[Data supplied]
- - - - - - -

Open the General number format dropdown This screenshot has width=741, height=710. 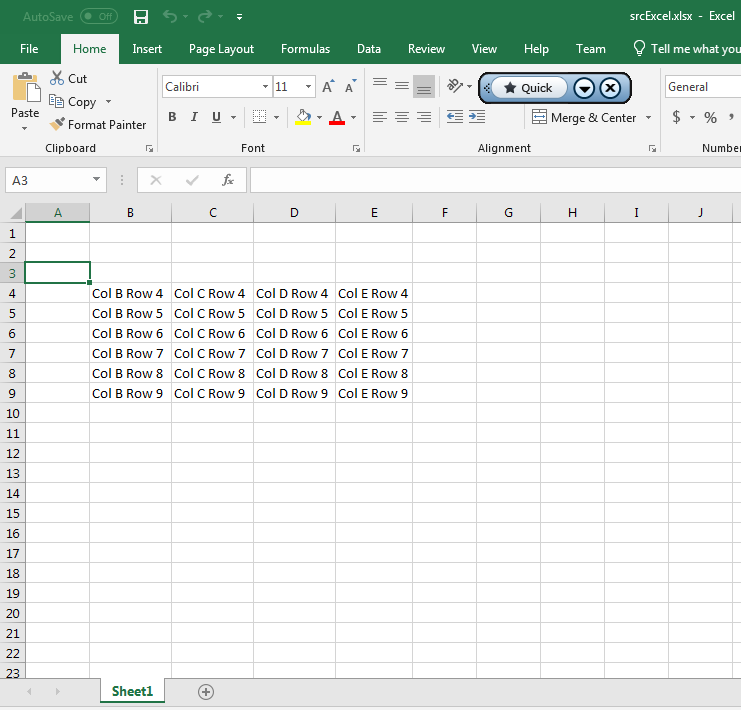point(702,87)
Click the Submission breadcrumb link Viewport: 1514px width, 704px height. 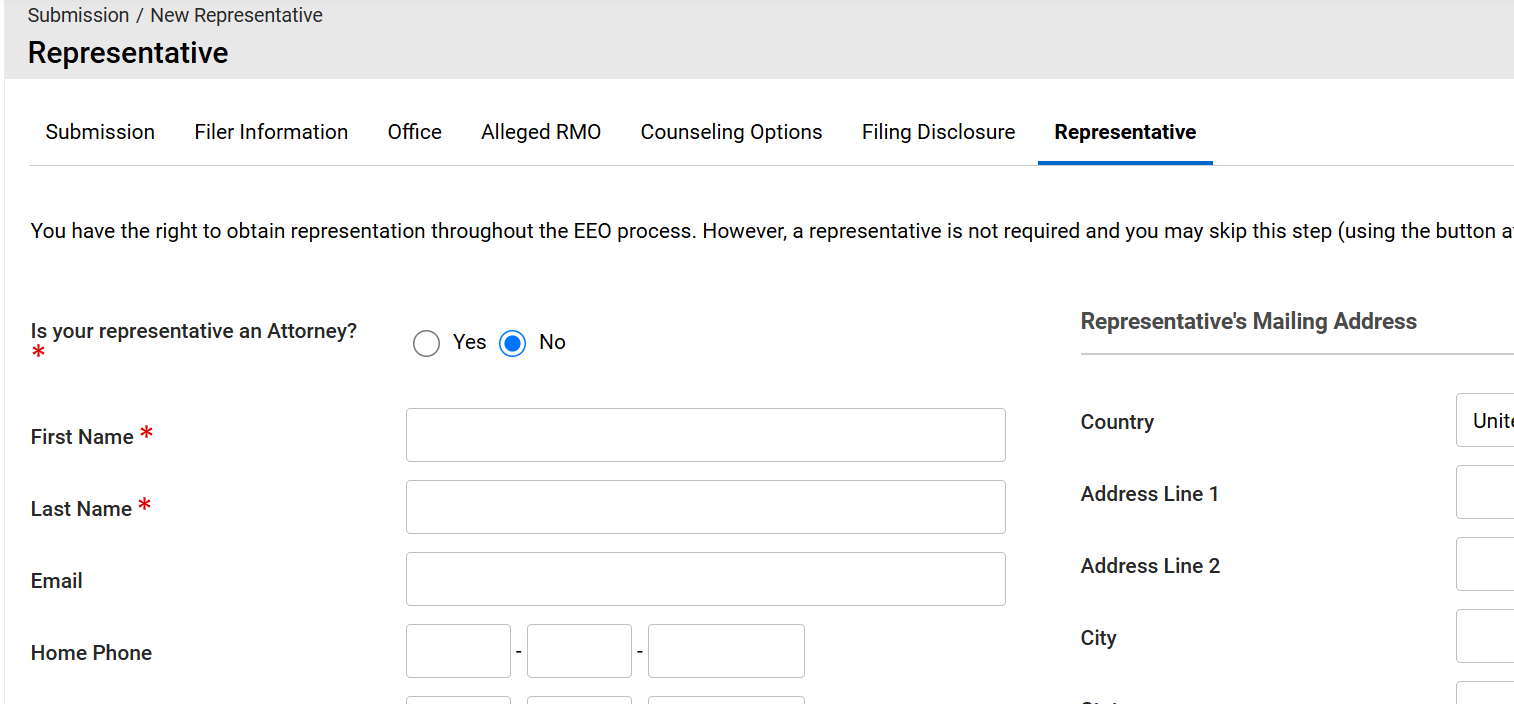pyautogui.click(x=78, y=16)
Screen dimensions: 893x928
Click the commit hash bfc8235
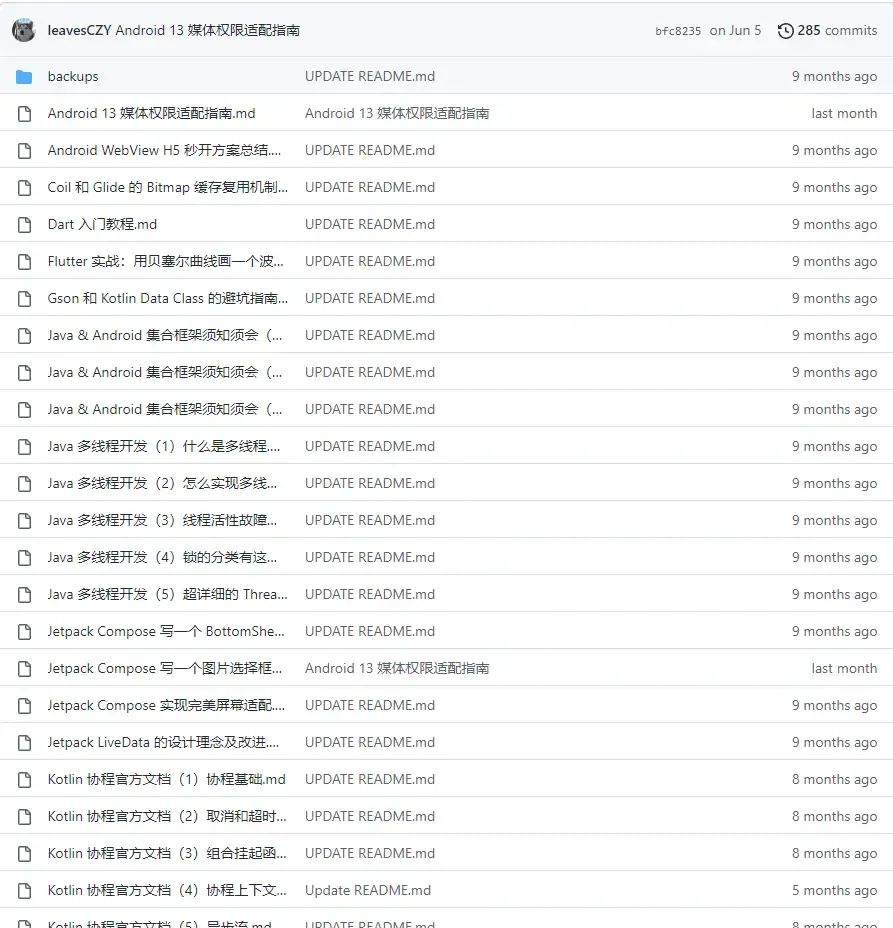[677, 30]
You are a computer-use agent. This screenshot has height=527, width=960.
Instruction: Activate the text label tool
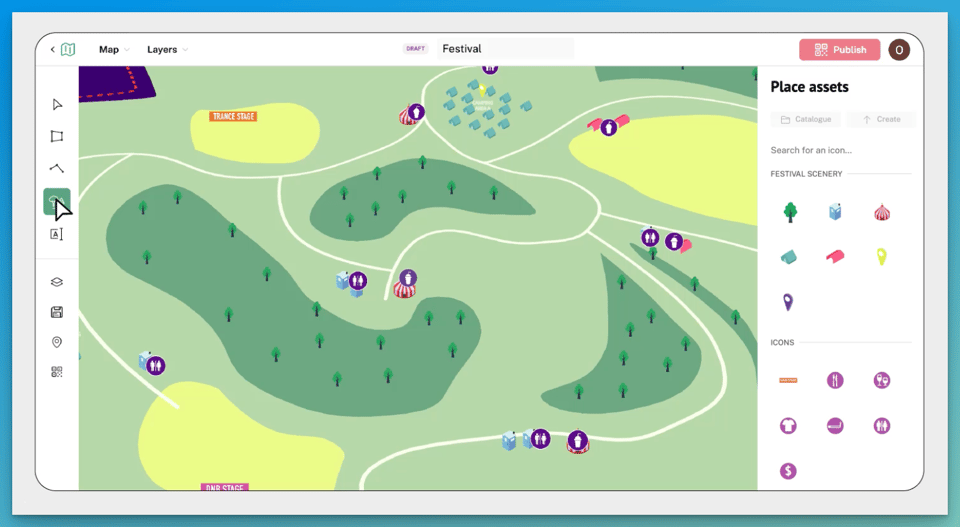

- - - - - - -

[Problem requirements]
Please output, exactly and with no pictures, only the lines from the one containing "Screen dimensions: 893x928" through the final line of the records above.

[Response to this exercise]
Screen dimensions: 893x928
Click the commit hash bfc8235
[677, 30]
You are a computer-use agent. This screenshot has height=527, width=960.
Instruction: Activate the text label tool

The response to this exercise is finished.